◆ Task to complete
From the first line to the last, set down the data exactly as given.

◆ Provided material
---

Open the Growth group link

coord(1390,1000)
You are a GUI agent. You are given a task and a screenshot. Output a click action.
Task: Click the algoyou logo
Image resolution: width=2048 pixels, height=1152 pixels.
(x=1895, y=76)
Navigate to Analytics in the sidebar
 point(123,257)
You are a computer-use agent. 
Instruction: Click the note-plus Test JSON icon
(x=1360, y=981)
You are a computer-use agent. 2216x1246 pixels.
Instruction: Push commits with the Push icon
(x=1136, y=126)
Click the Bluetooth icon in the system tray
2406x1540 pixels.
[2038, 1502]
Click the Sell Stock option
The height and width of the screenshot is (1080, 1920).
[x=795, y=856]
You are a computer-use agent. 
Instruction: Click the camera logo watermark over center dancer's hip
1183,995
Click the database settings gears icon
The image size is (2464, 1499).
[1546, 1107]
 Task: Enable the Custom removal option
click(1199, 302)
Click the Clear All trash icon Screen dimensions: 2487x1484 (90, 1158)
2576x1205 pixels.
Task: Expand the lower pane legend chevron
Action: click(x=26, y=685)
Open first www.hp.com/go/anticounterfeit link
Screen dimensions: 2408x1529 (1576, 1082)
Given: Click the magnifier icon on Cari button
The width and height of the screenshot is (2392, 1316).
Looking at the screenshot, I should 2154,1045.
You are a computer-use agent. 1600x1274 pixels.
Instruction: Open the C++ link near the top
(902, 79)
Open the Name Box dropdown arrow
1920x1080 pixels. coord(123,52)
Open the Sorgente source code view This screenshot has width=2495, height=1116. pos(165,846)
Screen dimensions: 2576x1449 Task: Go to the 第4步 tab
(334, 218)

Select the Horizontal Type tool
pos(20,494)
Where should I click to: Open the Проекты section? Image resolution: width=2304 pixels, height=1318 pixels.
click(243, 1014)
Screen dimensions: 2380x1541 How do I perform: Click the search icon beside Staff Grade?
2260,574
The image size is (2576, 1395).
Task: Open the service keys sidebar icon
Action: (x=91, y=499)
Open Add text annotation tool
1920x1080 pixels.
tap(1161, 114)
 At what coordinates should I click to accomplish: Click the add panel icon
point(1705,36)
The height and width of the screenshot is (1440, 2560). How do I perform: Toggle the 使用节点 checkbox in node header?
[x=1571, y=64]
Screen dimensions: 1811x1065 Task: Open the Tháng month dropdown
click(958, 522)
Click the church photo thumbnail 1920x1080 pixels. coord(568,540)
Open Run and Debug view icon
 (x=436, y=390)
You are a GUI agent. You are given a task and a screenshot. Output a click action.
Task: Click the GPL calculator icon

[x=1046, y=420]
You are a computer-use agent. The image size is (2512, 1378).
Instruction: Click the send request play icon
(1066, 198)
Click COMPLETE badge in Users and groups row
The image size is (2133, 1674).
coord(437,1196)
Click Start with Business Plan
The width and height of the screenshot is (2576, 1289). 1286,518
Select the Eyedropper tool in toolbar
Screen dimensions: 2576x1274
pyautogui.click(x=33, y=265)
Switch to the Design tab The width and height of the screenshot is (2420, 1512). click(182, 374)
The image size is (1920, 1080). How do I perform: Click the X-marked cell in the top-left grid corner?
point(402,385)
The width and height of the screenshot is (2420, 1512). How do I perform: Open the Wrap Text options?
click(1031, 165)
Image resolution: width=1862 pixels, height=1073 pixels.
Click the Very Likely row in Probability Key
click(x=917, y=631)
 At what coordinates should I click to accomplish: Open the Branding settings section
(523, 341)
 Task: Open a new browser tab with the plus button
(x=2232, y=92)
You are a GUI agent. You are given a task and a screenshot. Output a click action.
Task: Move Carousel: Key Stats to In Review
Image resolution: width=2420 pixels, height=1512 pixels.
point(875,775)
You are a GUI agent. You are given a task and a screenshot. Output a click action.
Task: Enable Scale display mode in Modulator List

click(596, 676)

---

◆ Solution to the exercise
Open the Growth group link

coord(1390,1000)
You are a GUI agent. You are given a task and a screenshot. Output a click action.
Task: Click the algoyou logo
Image resolution: width=2048 pixels, height=1152 pixels.
(x=1895, y=76)
Navigate to Analytics in the sidebar
 point(123,257)
You are a computer-use agent. 
Instruction: Click the note-plus Test JSON icon
(x=1360, y=981)
You are a computer-use agent. 2216x1246 pixels.
Instruction: Push commits with the Push icon
(x=1136, y=126)
Click the Bluetooth icon in the system tray
2406x1540 pixels.
[2038, 1502]
Click the Sell Stock option
The height and width of the screenshot is (1080, 1920).
[x=795, y=856]
You are a computer-use agent. 
Instruction: Click the camera logo watermark over center dancer's hip
1183,995
Click the database settings gears icon
The image size is (2464, 1499).
[1546, 1107]
 Task: Enable the Custom removal option
click(1199, 302)
Click the Clear All trash icon Screen dimensions: 2487x1484 (90, 1158)
2576x1205 pixels.
Task: Expand the lower pane legend chevron
Action: click(x=26, y=685)
Open first www.hp.com/go/anticounterfeit link
Screen dimensions: 2408x1529 (1576, 1082)
Given: Click the magnifier icon on Cari button
The width and height of the screenshot is (2392, 1316).
Looking at the screenshot, I should 2154,1045.
You are a computer-use agent. 1600x1274 pixels.
Instruction: Open the C++ link near the top
(902, 79)
Open the Name Box dropdown arrow
1920x1080 pixels. coord(123,52)
Open the Sorgente source code view This screenshot has width=2495, height=1116. pos(165,846)
Screen dimensions: 2576x1449 Task: Go to the 第4步 tab
(334, 218)

Select the Horizontal Type tool
pos(20,494)
Where should I click to: Open the Проекты section? Image resolution: width=2304 pixels, height=1318 pixels.
click(243, 1014)
Screen dimensions: 2380x1541 How do I perform: Click the search icon beside Staff Grade?
2260,574
The image size is (2576, 1395).
Task: Open the service keys sidebar icon
Action: (x=91, y=499)
Open Add text annotation tool
1920x1080 pixels.
tap(1161, 114)
 At what coordinates should I click to accomplish: Click the add panel icon
point(1705,36)
The height and width of the screenshot is (1440, 2560). How do I perform: Toggle the 使用节点 checkbox in node header?
[x=1571, y=64]
Screen dimensions: 1811x1065 Task: Open the Tháng month dropdown
click(958, 522)
Click the church photo thumbnail 1920x1080 pixels. coord(568,540)
Open Run and Debug view icon
 (x=436, y=390)
You are a GUI agent. You are given a task and a screenshot. Output a click action.
Task: Click the GPL calculator icon

[x=1046, y=420]
You are a computer-use agent. The image size is (2512, 1378).
Instruction: Click the send request play icon
(1066, 198)
Click COMPLETE badge in Users and groups row
The image size is (2133, 1674).
coord(437,1196)
Click Start with Business Plan
The width and height of the screenshot is (2576, 1289). 1286,518
Select the Eyedropper tool in toolbar
Screen dimensions: 2576x1274
pyautogui.click(x=33, y=265)
Switch to the Design tab The width and height of the screenshot is (2420, 1512). click(182, 374)
The image size is (1920, 1080). How do I perform: Click the X-marked cell in the top-left grid corner?
point(402,385)
The width and height of the screenshot is (2420, 1512). How do I perform: Open the Wrap Text options?
click(1031, 165)
Image resolution: width=1862 pixels, height=1073 pixels.
Click the Very Likely row in Probability Key
click(x=917, y=631)
 At what coordinates should I click to accomplish: Open the Branding settings section
(523, 341)
 Task: Open a new browser tab with the plus button
(x=2232, y=92)
You are a GUI agent. You are given a task and a screenshot. Output a click action.
Task: Move Carousel: Key Stats to In Review
Image resolution: width=2420 pixels, height=1512 pixels.
point(875,775)
You are a GUI agent. You are given a task and a screenshot. Output a click action.
Task: Enable Scale display mode in Modulator List

click(596, 676)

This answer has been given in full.